Aussi, certaines Indiennes en particulier perçoivent les wagons séparés comme un recul plutôt que comme une solution. Le problème des violences sexuelles en Inde a été mis en lumière en 2012 par le viol collectif et le meurtre d’une jeune femme de 23 ans dans un bus en marche. Malgré une vague de sensibilisation et de mobilisation, les statistiques sur les violences sexuelles restent alarmantes. (...)
Mardi, Aurore Bergé s’est elle-même prononcée contre l’idée de créer des wagons réservés aux femmes, estimant que cela revient à "instaurer une forme de ségrégation", et assimilant cette solution à une "capitulation".
Au Mexique, le programme "Viajemos Seguras"
À Mexico, où 9 femmes sur 10 déclarent avoir été victimes de harcèlement sexuel dans les transports en commun, le gouvernement a réagi dès 2008 en lançant l’initiative "Viajemos Seguras" (Voyageons en sécurité, en français), visant à sécuriser les transports pour les femmes.
Ce programme inclut des wagons de métro réservés aux femmes, des bus réservés aux femmes (appelés "Atenea"), des bornes d’assistance pour signaler les incidents, la formation des agents de sécurité, et des campagnes de sensibilisation.
Le bilan montre qu’il y a bien eu une légère diminution du harcèlement sexuel dans les espaces spécifiquement réservés aux femmes, mais aussi une augmentation d’autres formes d’agressions, dans d’autres espaces ou à d’autres moments.

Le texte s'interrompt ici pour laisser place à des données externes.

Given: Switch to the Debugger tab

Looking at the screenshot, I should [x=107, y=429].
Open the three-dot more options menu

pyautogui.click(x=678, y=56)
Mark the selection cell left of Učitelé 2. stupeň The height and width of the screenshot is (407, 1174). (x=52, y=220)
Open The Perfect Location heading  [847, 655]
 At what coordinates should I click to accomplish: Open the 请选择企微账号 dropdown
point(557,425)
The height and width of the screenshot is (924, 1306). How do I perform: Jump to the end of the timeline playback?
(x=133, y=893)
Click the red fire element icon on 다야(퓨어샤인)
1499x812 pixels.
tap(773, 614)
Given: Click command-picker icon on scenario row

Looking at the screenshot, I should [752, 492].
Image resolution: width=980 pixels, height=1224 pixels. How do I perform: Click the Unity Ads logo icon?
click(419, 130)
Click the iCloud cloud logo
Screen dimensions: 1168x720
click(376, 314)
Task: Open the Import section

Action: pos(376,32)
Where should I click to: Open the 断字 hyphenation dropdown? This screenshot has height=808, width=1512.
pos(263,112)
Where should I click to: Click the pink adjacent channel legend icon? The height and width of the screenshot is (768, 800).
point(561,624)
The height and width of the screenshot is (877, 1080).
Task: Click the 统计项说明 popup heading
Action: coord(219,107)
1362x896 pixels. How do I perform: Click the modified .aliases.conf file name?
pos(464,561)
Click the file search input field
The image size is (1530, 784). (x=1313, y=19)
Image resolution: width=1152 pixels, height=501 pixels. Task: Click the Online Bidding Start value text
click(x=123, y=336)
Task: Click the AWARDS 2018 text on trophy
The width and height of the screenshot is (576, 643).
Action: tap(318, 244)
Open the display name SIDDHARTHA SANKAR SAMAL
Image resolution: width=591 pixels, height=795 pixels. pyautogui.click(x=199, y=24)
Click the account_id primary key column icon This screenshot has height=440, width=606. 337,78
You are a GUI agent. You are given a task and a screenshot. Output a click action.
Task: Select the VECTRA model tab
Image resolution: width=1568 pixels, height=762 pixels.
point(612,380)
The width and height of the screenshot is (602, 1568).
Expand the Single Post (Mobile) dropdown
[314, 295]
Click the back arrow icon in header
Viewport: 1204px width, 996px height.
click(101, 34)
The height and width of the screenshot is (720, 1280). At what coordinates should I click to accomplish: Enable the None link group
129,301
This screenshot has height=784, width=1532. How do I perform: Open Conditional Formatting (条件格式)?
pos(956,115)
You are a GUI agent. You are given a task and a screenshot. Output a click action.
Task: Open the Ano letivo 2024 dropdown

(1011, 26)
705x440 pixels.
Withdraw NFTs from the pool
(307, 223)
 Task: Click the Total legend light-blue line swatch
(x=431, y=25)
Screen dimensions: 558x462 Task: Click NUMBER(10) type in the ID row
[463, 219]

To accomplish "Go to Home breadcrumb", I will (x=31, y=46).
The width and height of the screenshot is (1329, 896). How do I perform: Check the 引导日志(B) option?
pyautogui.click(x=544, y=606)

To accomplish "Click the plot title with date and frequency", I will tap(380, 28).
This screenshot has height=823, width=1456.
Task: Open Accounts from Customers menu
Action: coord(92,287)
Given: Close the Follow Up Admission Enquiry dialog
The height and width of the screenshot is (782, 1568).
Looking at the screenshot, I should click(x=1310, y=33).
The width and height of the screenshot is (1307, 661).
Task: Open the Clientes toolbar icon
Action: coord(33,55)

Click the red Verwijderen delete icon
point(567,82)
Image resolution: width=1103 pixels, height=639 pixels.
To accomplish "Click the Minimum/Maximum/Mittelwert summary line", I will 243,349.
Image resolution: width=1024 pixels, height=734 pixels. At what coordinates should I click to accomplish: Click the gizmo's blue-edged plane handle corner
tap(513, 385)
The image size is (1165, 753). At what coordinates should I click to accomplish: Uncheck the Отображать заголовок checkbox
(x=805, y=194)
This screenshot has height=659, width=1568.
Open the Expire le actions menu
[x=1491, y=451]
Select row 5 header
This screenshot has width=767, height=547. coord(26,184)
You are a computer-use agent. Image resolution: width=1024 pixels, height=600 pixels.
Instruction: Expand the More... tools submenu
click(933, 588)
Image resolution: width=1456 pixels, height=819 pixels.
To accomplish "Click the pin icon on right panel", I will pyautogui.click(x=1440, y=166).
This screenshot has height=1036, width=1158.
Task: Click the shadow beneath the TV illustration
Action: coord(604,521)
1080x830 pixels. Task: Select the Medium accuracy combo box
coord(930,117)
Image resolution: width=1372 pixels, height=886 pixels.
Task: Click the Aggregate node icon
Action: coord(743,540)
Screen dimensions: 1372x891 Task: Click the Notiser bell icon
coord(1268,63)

Cela signifie donc que les mesures ciblées, comme des wagons réservés, améliorent la sécurité dans ces espaces précis, mais que le problème global de la violence ne disparaît pas totalement : il peut juste se déplacer.
Ainsi, en 2016, le média local El Universal estimait : "Il est préoccupant de constater que, parmi les mesures prises pour lutter contre les violences faites aux femmes, aucune ne vise à modifier les comportements et les perceptions sexistes des individus. Or, c’est la seule façon d’éradiquer ces violences". (...)
En Espagne, un plan en 18 mesures en Catalogne
La Catalogne a été l’une des premières autonomies espagnoles à mettre en place un plan structuré et détaillé contre le harcèlement dans les transports en commun.
Ce "plan de mesures pour la prévention du harcèlement sexuel dans les transports publics", adopté en juillet 2022, comprend 18 mesures spécifiques qui s’articulent elles-mêmes autour de cinq grands axes.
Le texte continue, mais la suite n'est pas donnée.